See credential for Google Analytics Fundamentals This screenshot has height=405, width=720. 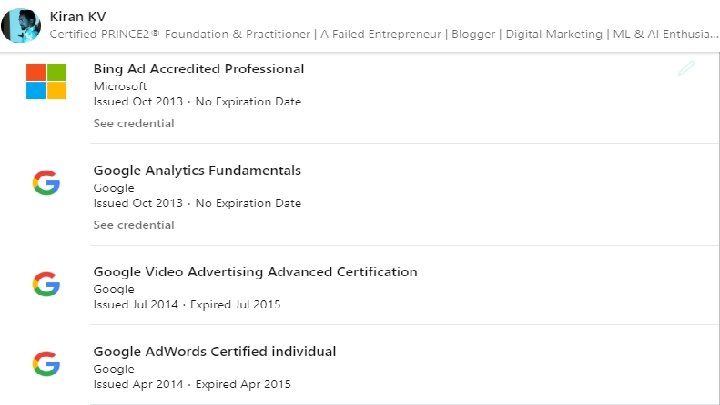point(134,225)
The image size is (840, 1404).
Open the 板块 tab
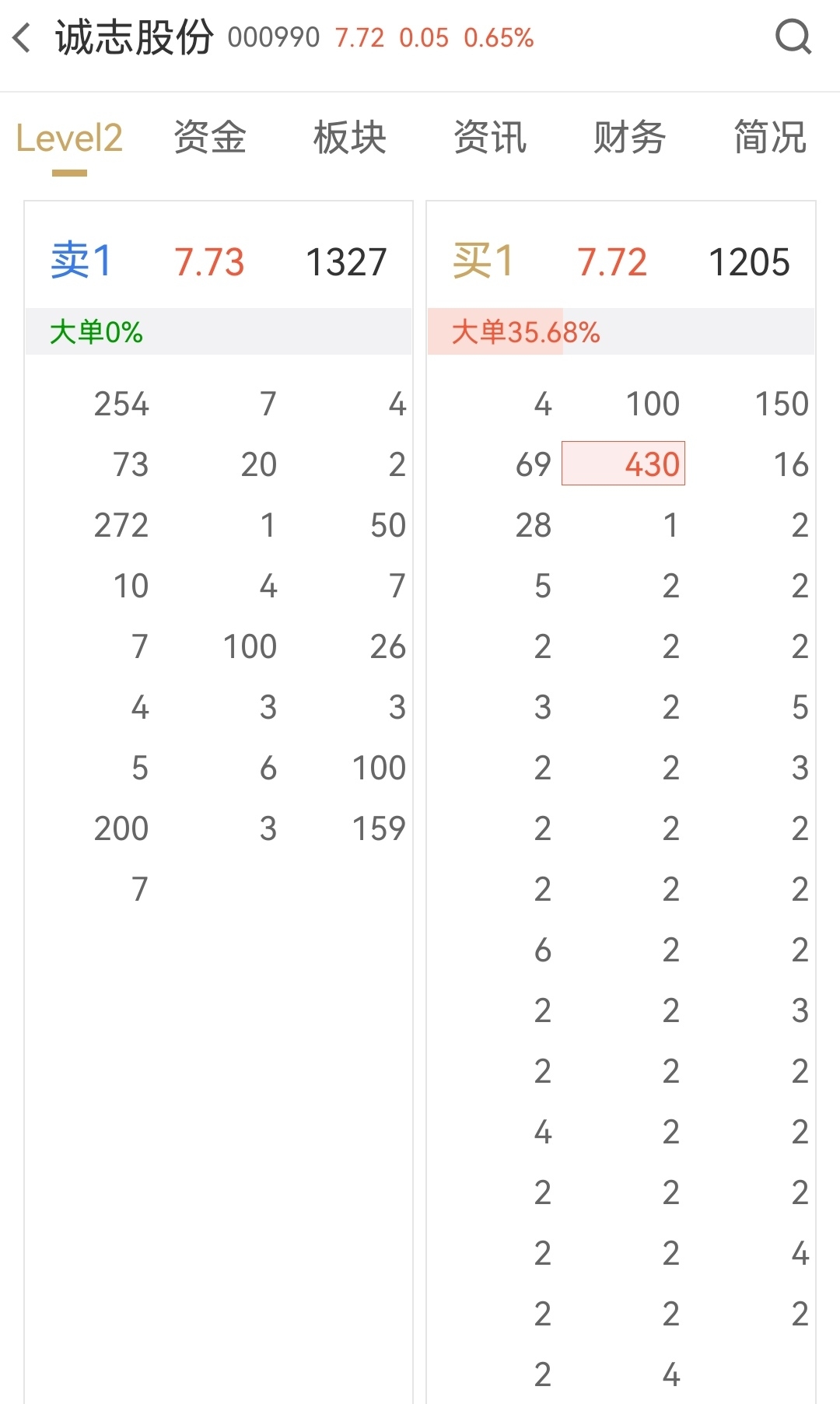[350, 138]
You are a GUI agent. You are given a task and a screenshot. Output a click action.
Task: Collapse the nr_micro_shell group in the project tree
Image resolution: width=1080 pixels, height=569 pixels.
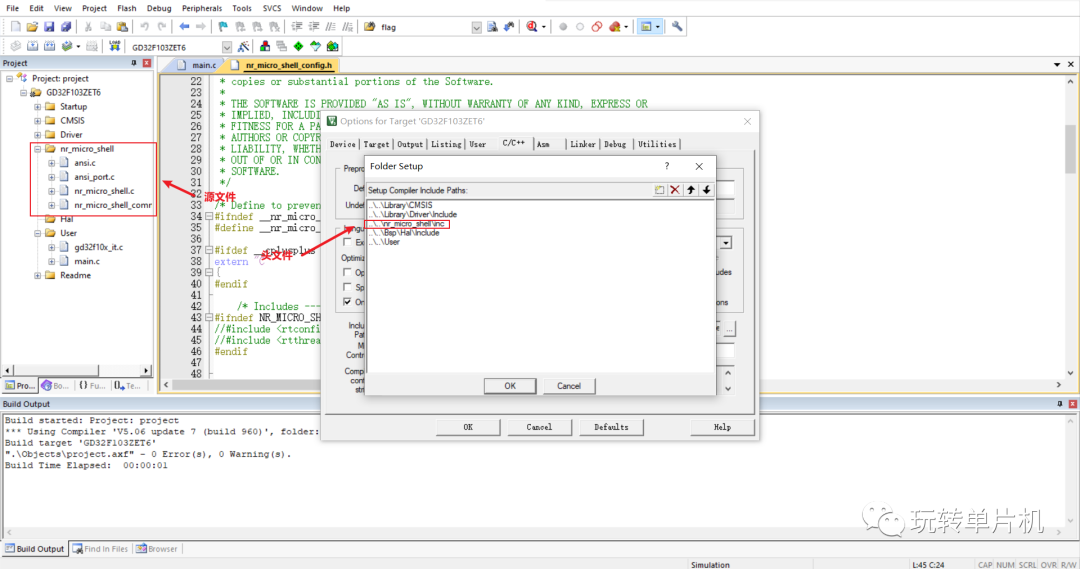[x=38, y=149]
################
An exact copy of the lines from the one with "Open the 板块 tab" through the last line of the records, inclusive, is required, with all pictures left out.

## FINAL ANSWER
Open the 板块 tab
[350, 138]
You are a GUI agent. You are given a task and a screenshot. Output a click action.
Task: Collapse the nr_micro_shell group in the project tree
Image resolution: width=1080 pixels, height=569 pixels.
[x=38, y=149]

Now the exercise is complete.